Mothers Who Have Lost a Child
Many mothers have written me about their experiences with their children on the other side. Invariably, these afterlife encounters bring them peace, joy, and enormous wonder. Mothers who do have contact with their deceased child recover better than those who don’t. In fact, many of them go on with fresh energy to develop their intuitions, reinforced by following the research now known as afterlife studies. The result of this optimal reaction to their loss is typically a transformation in the way they understand reality. Their lives are changed forever through their child’s death.
Other mothers write because they have not had contact. They write out of extreme grief, worry, anguish, utter helplessness. They don’t know where to turn for comfort. Some of them lost their children from accidents, others from drug overdoses or suicide, still others from illnesses. Whatever the case, they are devastated, confused, often guilt-ridden, and very, very injured. They are desperate to know what happened to their child after death. My own mother went through this twice. In fact, I was born while she was in deep mourning over the death of her son the year before. My prenatal, infant and early childhood experiences were seeped in the atmosphere of sorrow that later led to my development as a medium. My second brother died twenty years before my mother passed. While she lay in a coma, he arrived and lifted her out of her body. She died on his birthday, a sign to my sister and me that she had reunited with him. I know the suffering mothers go through and I know without a doubt that there is no deeper pain.
The posts in this series come from mothers who have either written me or with whom I have worked directly. In all cases I have been given permission for their stories to be heard. In order to preserve privacy, full names are not given. The posts are offered here to serve women in grief. Through them, the many faceted experiences mothers have had, the dreams before or after their child’s death, the signs, the sense of their child being present, of their children speaking to them, kissing them, hugging them, even helping them, reinforce the experiences of others. The more grieving mothers learn about how connecting with their children works, the more mothers will have those experiences, and the fuller those experiences will be. Their combined accounts go a long way in validating these events with the afterlife, a validation that mothers in grief crave. The accounts also seem to give others permission to have afterlife encounters with their children. In fact, they seem to work as invitations.

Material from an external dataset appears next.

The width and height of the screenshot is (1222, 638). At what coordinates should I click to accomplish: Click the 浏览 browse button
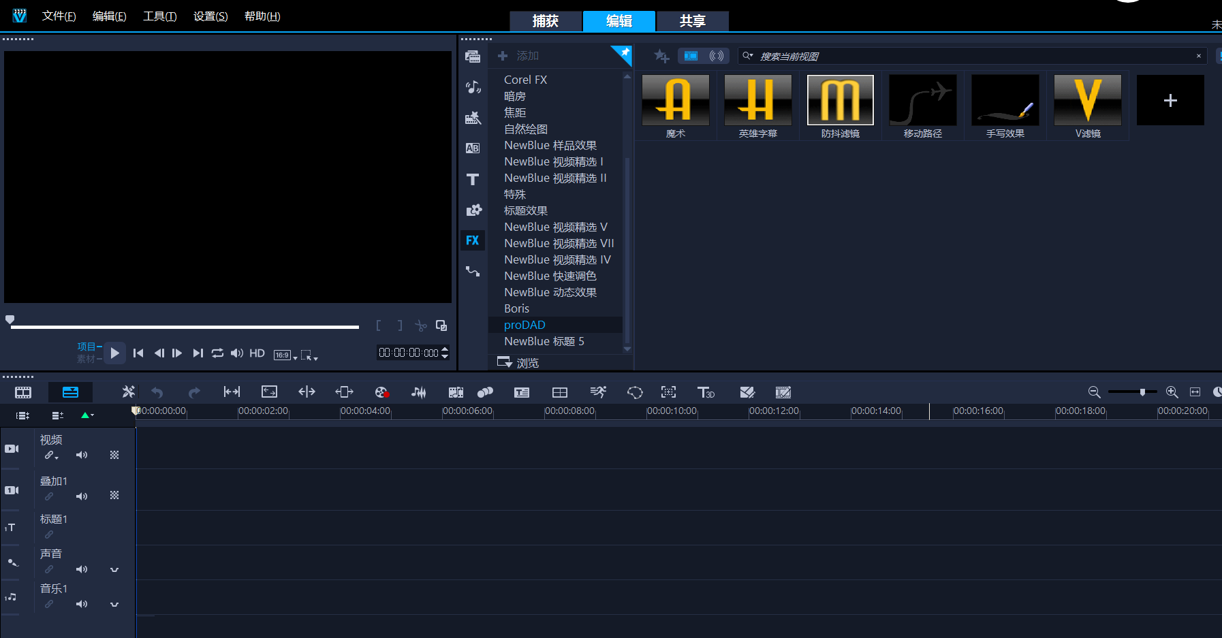pos(518,362)
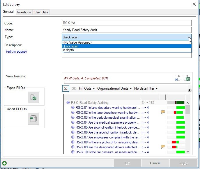
Task: Open the User Data tab
Action: click(41, 12)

If you are a mother who has had an afterlife encounter with your child, please let me know. If you are in need, I invite you to write me. In either case, you can write directly at the bottom of this post, or you can go to Tell Me Your Story on the home page and write me there. I will respond to you personally.
In the meantime, here is the post I wrote for grieving mothers on Mother’s Day:
There is nothing harder to endure than the death of a child. If you have lost a child, your grief is likely to surge on Mother’s Day. As a medium, I have had the privilege of bringing parents together with their children on the other side. I am also privileged to be the recipient of countless reports from mothers who have had spontaneous encounters, signs, dreams, or direct communication with their children and how these events changed their lives.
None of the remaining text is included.